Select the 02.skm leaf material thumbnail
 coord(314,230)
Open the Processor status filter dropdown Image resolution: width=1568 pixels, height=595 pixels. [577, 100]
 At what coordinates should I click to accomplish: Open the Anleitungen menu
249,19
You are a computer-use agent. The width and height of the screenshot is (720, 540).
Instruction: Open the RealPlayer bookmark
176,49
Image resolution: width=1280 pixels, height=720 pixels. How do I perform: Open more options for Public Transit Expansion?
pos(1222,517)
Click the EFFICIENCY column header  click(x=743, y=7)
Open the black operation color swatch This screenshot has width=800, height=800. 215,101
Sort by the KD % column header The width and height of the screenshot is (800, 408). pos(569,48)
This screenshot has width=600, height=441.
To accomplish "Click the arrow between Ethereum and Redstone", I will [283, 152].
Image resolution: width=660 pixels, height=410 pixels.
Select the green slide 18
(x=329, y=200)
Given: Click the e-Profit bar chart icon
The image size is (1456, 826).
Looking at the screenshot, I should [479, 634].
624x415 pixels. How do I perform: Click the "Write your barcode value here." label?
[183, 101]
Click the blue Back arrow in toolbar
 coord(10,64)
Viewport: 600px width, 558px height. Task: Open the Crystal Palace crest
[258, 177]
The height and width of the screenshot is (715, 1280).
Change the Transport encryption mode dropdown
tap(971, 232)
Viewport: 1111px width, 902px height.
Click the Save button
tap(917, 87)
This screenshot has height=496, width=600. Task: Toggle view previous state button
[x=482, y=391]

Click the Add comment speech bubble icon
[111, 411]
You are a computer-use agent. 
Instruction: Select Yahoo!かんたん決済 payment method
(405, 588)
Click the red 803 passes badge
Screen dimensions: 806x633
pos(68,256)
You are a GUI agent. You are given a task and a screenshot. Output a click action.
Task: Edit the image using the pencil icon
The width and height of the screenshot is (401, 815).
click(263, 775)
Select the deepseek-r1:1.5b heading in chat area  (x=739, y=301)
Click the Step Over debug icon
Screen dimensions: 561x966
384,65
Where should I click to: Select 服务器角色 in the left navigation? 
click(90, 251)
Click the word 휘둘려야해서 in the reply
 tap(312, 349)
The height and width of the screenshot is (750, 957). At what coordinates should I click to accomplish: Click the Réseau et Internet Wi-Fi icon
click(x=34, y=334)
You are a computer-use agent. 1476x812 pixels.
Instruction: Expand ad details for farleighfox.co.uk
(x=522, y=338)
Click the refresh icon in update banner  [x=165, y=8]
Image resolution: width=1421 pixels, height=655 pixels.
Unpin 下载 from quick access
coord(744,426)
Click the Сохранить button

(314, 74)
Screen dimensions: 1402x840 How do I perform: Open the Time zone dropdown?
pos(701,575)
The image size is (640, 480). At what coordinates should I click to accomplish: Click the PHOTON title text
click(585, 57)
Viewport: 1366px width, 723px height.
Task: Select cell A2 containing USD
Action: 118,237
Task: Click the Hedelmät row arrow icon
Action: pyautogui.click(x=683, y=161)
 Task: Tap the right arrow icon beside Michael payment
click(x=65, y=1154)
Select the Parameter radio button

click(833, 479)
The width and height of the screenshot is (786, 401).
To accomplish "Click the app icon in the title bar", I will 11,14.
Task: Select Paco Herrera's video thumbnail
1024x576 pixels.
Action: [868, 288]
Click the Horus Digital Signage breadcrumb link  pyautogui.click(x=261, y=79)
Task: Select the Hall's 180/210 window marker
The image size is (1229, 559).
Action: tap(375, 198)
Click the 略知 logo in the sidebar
________________________________________
Output the records in full, keeping them exactly as they are.

§ OUTPUT OF THE TASK:
Select the 02.skm leaf material thumbnail
 coord(314,230)
Open the Processor status filter dropdown Image resolution: width=1568 pixels, height=595 pixels. [577, 100]
 At what coordinates should I click to accomplish: Open the Anleitungen menu
249,19
You are a computer-use agent. The width and height of the screenshot is (720, 540).
Instruction: Open the RealPlayer bookmark
176,49
Image resolution: width=1280 pixels, height=720 pixels. How do I perform: Open more options for Public Transit Expansion?
pos(1222,517)
Click the EFFICIENCY column header  click(x=743, y=7)
Open the black operation color swatch This screenshot has width=800, height=800. 215,101
Sort by the KD % column header The width and height of the screenshot is (800, 408). pos(569,48)
This screenshot has width=600, height=441.
To accomplish "Click the arrow between Ethereum and Redstone", I will [283, 152].
Image resolution: width=660 pixels, height=410 pixels.
Select the green slide 18
(x=329, y=200)
Given: Click the e-Profit bar chart icon
The image size is (1456, 826).
Looking at the screenshot, I should [479, 634].
624x415 pixels. How do I perform: Click the "Write your barcode value here." label?
[183, 101]
Click the blue Back arrow in toolbar
 coord(10,64)
Viewport: 600px width, 558px height. Task: Open the Crystal Palace crest
[258, 177]
The height and width of the screenshot is (715, 1280).
Change the Transport encryption mode dropdown
tap(971, 232)
Viewport: 1111px width, 902px height.
Click the Save button
tap(917, 87)
This screenshot has height=496, width=600. Task: Toggle view previous state button
[x=482, y=391]

Click the Add comment speech bubble icon
[111, 411]
You are a computer-use agent. 
Instruction: Select Yahoo!かんたん決済 payment method
(405, 588)
Click the red 803 passes badge
Screen dimensions: 806x633
pos(68,256)
You are a GUI agent. You are given a task and a screenshot. Output a click action.
Task: Edit the image using the pencil icon
The width and height of the screenshot is (401, 815).
click(263, 775)
Select the deepseek-r1:1.5b heading in chat area  (x=739, y=301)
Click the Step Over debug icon
Screen dimensions: 561x966
384,65
Where should I click to: Select 服务器角色 in the left navigation? 
click(90, 251)
Click the word 휘둘려야해서 in the reply
 tap(312, 349)
The height and width of the screenshot is (750, 957). At what coordinates should I click to accomplish: Click the Réseau et Internet Wi-Fi icon
click(x=34, y=334)
You are a computer-use agent. 1476x812 pixels.
Instruction: Expand ad details for farleighfox.co.uk
(x=522, y=338)
Click the refresh icon in update banner  [x=165, y=8]
Image resolution: width=1421 pixels, height=655 pixels.
Unpin 下载 from quick access
coord(744,426)
Click the Сохранить button

(314, 74)
Screen dimensions: 1402x840 How do I perform: Open the Time zone dropdown?
pos(701,575)
The image size is (640, 480). At what coordinates should I click to accomplish: Click the PHOTON title text
click(585, 57)
Viewport: 1366px width, 723px height.
Task: Select cell A2 containing USD
Action: 118,237
Task: Click the Hedelmät row arrow icon
Action: pyautogui.click(x=683, y=161)
 Task: Tap the right arrow icon beside Michael payment
click(x=65, y=1154)
Select the Parameter radio button

click(833, 479)
The width and height of the screenshot is (786, 401).
To accomplish "Click the app icon in the title bar", I will 11,14.
Task: Select Paco Herrera's video thumbnail
1024x576 pixels.
Action: [868, 288]
Click the Horus Digital Signage breadcrumb link  pyautogui.click(x=261, y=79)
Task: Select the Hall's 180/210 window marker
The image size is (1229, 559).
Action: tap(375, 198)
Click the 略知 logo in the sidebar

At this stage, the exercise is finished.